Stored records
Start of Block
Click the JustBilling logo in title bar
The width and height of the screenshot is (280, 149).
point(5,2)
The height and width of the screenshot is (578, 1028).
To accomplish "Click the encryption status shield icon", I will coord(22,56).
End of Block
**YOUR OBJECTIVE:** An exact copy of every line from the one containing "The height and" through the last line of the entries is required; please add nothing.

**EXPECTED OUTPUT:**
The height and width of the screenshot is (578, 1028).
To accomplish "Click the encryption status shield icon", I will coord(22,56).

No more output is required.